The Secular Bond of Bismil and Ashfaqullah
The ideological unity between Ram Prasad Bismil, a dedicated Arya Samajist, and Ashfaqullah Khan, a devout Muslim, served as a powerful counter-narrative to the rising communal polarization of the 1920s. From their death cells, both leaders issued joint appeals urging Indian youth to reject religious divisions, framing communal harmony as a prerequisite for national liberation.
The Radical Rejection of Social Hierarchy
To maintain strict underground security and build unified cadres, the HRA actively dismantled purity-and-pollution taboos within its safe houses.
- Inter-dining: Members from diverse social backgrounds—Brahmin, Rajput, Kayastha, and Muslim—were mandated to live, cook, and share meals together, directly defying orthodox caste rules.
- De-linking Surnames: The organization discouraged the use of caste-denoting titles among its members, an egalitarian practice that was later made compulsory by its open front, the Naujawan Bharat Sabha.
- The Proletarian Vanguard: This internal casteless culture allowed leaders like Bhagat Singh to formulate a materialist critique of social stratification, later classifying the Depressed Classes (Dalits) as the “true proletariat” of the Indian revolution in his 1928 treatise Achoot ka Sawal.
Comparative Analysis: The Ideological Shift of the HRA
| Parameter | The Initial HRA Phase (1924–1925) | The Reorganized HSRA Phase (1928–1931) |
| Primary Ideology | Radical Nationalism, Anti-Imperialism, Armed Insurrection. | Marxism-Leninism, Scientific Socialism, Historical Materialism. |
| Core Mobilization Document | The Revolutionary Manifesto (1925), Bandi Jiwan (Sachindra Nath Sanyal). | The Philosophy of the Bomb (Bhagavati Charan Vohra), Why I am an Atheist (Bhagat Singh). |
| Tactical Methodology | Targeted assassinations of colonial officials, state treasury raids (Kakori) for arms procurement. | Symbolic assembly bombings (1929) to protest anti-labor bills, factory strikes, peasant rallies via open fronts. |
| Socio-Economic Stance | Supported radical social justice, universal franchise, and industrial regulation. | Advocated for the total abolition of landlordism (Zamindari), complete nationalization of capital, and annihilation of caste. |
Key Historical Facts for UPSC Prelims
- Yellow Paper Constitution: The foundational organizational rules of the HRA, drafted primarily by Sachindra Nath Sanyal in 1924, were printed on distinctive yellow paper and seized by colonial police during subsequent raids, serving as primary evidence in the Kakori trial.
- Bandi Jiwan (A Life of Captivity): Authored by HRA co-founder Sachindra Nath Sanyal, this memoir detailed his experiences in the Cellular Jail. The book was translated into multiple Indian languages and became an essential text for recruiting nationalist youth into the revolutionary movement.

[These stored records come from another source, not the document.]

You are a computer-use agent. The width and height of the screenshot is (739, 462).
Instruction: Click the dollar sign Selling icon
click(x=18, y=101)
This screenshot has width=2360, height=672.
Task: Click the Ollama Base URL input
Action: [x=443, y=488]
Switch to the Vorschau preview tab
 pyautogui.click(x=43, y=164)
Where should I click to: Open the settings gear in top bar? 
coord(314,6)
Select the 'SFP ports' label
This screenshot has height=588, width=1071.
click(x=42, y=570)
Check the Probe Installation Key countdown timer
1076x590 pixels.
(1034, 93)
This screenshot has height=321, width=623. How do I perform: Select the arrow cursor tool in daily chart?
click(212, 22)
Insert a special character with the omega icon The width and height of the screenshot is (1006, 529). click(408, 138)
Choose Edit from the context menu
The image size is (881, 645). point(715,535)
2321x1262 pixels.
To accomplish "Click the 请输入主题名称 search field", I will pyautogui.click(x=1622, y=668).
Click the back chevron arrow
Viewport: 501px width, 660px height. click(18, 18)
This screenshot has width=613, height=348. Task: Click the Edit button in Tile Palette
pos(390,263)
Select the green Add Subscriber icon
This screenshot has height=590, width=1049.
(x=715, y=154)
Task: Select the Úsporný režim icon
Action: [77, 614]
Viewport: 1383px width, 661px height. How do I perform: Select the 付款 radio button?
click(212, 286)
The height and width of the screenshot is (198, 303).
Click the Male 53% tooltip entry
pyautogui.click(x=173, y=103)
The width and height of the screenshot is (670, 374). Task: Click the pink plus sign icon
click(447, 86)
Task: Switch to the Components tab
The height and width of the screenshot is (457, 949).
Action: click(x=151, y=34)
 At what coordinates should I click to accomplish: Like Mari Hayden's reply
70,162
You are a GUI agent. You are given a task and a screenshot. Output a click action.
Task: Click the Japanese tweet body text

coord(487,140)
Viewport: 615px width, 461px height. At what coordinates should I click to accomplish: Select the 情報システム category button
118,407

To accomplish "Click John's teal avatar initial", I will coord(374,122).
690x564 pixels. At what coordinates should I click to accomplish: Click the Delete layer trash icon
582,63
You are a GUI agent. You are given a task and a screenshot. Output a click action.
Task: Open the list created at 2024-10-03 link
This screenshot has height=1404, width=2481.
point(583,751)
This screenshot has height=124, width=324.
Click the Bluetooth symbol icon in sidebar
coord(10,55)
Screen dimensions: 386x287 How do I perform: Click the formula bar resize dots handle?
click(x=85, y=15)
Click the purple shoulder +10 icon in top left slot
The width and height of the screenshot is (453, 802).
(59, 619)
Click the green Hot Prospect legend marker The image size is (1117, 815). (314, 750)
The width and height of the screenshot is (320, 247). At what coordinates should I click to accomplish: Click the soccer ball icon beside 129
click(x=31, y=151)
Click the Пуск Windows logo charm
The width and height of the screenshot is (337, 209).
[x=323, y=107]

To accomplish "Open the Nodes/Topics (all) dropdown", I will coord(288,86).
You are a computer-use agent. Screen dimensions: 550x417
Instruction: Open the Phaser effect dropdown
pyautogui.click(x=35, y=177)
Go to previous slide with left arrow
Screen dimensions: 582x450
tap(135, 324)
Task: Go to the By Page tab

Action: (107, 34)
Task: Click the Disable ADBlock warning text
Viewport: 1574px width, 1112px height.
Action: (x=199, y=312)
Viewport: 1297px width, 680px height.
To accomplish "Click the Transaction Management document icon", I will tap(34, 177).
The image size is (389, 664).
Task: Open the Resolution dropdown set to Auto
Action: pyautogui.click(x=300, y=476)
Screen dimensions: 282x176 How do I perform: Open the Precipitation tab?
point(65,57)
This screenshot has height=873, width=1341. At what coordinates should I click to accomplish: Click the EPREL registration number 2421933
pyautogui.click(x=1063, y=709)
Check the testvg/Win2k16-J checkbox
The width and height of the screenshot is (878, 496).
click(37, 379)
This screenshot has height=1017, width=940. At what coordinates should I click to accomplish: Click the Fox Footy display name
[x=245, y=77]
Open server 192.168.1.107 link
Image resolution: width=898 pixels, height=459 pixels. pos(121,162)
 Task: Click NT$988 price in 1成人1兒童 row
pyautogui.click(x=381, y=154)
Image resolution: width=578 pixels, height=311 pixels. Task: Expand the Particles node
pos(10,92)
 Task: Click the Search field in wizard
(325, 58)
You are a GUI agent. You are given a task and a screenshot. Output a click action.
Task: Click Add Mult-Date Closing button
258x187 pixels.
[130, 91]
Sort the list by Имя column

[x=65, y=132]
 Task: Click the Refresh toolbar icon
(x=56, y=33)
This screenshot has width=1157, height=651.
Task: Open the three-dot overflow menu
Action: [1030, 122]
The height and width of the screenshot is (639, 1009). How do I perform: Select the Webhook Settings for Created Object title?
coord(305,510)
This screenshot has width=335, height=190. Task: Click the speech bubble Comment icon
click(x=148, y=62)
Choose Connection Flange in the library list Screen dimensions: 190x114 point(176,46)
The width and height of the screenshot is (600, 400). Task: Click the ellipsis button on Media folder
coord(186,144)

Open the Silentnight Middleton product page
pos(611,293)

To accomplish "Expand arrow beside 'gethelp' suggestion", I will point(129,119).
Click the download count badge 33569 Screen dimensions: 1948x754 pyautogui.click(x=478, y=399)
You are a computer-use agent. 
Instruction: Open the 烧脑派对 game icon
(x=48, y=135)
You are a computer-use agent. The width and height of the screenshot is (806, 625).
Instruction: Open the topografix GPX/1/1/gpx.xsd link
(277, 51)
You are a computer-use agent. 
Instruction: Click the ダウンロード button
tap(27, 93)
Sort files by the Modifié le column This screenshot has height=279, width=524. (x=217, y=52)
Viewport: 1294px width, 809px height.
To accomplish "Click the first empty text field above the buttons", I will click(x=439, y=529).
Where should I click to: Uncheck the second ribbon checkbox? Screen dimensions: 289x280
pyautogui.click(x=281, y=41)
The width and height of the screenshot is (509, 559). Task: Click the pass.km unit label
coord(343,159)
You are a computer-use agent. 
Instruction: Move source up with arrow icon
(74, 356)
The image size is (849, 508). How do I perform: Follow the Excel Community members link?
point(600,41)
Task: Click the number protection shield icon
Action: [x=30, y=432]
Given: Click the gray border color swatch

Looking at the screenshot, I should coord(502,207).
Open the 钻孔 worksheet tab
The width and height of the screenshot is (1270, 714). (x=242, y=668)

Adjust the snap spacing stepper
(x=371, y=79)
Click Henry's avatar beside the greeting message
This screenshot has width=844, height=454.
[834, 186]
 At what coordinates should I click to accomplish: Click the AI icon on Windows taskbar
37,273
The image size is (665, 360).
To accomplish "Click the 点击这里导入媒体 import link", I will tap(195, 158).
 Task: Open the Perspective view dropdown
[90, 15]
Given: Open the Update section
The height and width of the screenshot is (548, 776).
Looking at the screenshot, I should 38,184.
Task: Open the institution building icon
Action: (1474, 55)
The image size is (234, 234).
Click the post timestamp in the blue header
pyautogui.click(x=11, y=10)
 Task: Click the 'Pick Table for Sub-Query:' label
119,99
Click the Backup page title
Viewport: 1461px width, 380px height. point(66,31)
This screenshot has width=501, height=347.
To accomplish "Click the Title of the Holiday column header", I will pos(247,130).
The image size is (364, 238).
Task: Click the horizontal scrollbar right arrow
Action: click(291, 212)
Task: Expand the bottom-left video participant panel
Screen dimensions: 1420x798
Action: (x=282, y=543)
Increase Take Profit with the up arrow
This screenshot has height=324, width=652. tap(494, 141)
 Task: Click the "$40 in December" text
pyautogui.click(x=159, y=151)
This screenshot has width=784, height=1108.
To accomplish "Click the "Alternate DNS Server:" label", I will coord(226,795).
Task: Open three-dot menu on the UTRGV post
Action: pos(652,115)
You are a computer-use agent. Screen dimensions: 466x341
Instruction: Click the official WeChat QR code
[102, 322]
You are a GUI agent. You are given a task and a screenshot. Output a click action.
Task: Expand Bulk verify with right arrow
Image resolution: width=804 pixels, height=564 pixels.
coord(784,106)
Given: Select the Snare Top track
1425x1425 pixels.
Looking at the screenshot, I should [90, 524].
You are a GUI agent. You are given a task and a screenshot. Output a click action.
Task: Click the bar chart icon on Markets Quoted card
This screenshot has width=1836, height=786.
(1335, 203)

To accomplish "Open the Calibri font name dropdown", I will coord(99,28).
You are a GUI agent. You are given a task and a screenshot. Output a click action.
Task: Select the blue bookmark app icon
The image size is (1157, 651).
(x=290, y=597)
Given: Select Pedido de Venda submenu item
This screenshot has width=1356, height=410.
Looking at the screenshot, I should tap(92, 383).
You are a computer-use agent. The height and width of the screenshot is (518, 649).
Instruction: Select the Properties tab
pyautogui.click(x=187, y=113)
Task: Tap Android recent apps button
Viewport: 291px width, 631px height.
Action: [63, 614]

- The Public Safety Bill Connection: The HRA-HSRA transition directly influenced the Central Legislative Assembly bombing of 1929. The action was executed specifically to protest the Public Safety Bill and Trade Disputes Bill, legislations designed by the British to suppress socialist trade unionism and deport foreign communist organizers.
- The Revolutionary Printing Network: To distribute The Revolutionary manifesto across United Provinces and Bengal, the HRA established a clandestine network of printing presses, utilizing youth volunteers from local universities to distribute the literature under the noses of colonial intelligence.